Epidemiology & Risk Factors
- Risk: age, obesity, female, muscle weakness, laxity, prior injury, anatomic malalignment, genetics, high-intensity sports, smoking (knee severity), occupational loading.
Pathogenesis
- Progressive cartilage erosion → subchondral sclerosis, cysts, osteophytes; mild synovitis; joint space narrowing; pain due to bone, synovium, ligaments.
Clinical Features
- Gradual pain with activity, crepitus, ↓ ROM, tenderness, malalignment (varus), morning stiffness <30 min, Heberden’s (DIP) & Bouchard’s (PIP) nodes, later deformity.
- Radiology progression: early joint-space widening, then sclerosis, cysts, osteophytes, narrowing.
PT Implications
- Exercise × joint protection: isometric/strength, aerobic, gait training; reduces pain, improves function, delays surgery; patient education.
Rheumatoid Arthritis (RA)
- Chronic systemic autoimmune polyarthritis; symmetrical.
- Extra-articular: CV, pulmonary, GI, ocular, neuro, osteoporosis.
Etiology & Pathogenesis
- Autoimmunity with genetic predisposition (HLA-DR), environmental triggers.
- Infiltration of T/B, macrophages → synovitis → synovial hyperplasia, angiogenesis.
- Formation of pannus – granulation tissue eroding cartilage & bone.
Systemic Involvement
- Pulmonary (pleuritis, nodules), CV (premature CAD, pericarditis), Neuro (cervical myelopathy), Musculoskeletal (myopathy), ↑ infections.
Joint Deformities
- Swan-neck: PIP hyperextension + DIP flexion.
- Boutonnière: PIP flexion + DIP hyperextension.
Management
- Medications: NSAIDs, DMARDs, biologics (cytokine blockers).
- PT goals (Ottawa Panel): ↓ pain/swelling, correct deformity, ↑ ROM/strength/fitness/function, ↓ fatigue.
Comparative Summary – OA vs. RA
- Onset: OA gradual (>40 y, peak >65); RA 25–50 y, acute–subacute flares/remission.

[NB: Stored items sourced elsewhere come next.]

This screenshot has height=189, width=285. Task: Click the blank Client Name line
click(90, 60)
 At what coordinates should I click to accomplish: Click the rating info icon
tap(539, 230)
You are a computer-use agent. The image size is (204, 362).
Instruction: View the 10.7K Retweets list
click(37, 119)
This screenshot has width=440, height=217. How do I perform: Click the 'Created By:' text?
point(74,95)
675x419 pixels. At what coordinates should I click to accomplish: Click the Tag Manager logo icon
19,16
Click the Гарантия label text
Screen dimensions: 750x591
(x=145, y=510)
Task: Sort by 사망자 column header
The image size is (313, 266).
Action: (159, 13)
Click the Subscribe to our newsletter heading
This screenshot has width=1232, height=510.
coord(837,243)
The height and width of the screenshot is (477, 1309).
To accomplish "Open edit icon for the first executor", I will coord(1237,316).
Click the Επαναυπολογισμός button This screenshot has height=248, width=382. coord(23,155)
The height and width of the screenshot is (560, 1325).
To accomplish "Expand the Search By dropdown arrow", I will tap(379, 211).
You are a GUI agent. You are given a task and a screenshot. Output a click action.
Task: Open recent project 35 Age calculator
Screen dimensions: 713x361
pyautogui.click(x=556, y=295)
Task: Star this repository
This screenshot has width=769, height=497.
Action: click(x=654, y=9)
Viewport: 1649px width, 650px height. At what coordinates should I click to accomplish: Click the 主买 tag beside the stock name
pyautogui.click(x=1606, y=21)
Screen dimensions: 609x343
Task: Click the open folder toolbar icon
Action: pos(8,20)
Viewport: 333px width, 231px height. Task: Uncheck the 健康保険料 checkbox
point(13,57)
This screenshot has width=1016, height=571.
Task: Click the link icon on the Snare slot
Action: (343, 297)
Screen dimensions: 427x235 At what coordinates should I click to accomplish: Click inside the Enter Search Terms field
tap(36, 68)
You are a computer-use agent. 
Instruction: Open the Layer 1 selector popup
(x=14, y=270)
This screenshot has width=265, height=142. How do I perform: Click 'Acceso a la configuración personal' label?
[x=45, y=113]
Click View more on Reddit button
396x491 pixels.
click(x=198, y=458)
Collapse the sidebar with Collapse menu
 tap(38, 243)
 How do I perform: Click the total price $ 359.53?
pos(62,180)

- Incidence: OA ~12 % adults; RA 1–2 %.
- Gender: OA – men earlier, women later; RA – 3× women (severe in men).
- Etiology: OA multifactorial mechanical/degenerative; RA autoimmune.
- Disease Process: OA chronic degeneration, usually unilateral bigger joints; inflammation mild; pain ↑ with movement.
- RA systemic inflammatory; symmetric small & large joints; pain ↓ with gentle movement.
- Systemic S/S: None in OA; fatigue, malaise, wt loss, fever in RA.
Ethical, Practical, & Real-World Implications
- Early screening (DXA) vital; health professionals must educate sedentary aging population.
- Polypharmacy (bisphosphonates, biologics) requires fall & side-effect monitoring.
- PT role crucial across spectrum: fracture rehab, fall prevention, strength/balance programs, ergonomic advice, chronic disease management.
- Equity considerations: men under-diagnosed with osteoporosis; minority access to DXA/therapy; cost of biologics.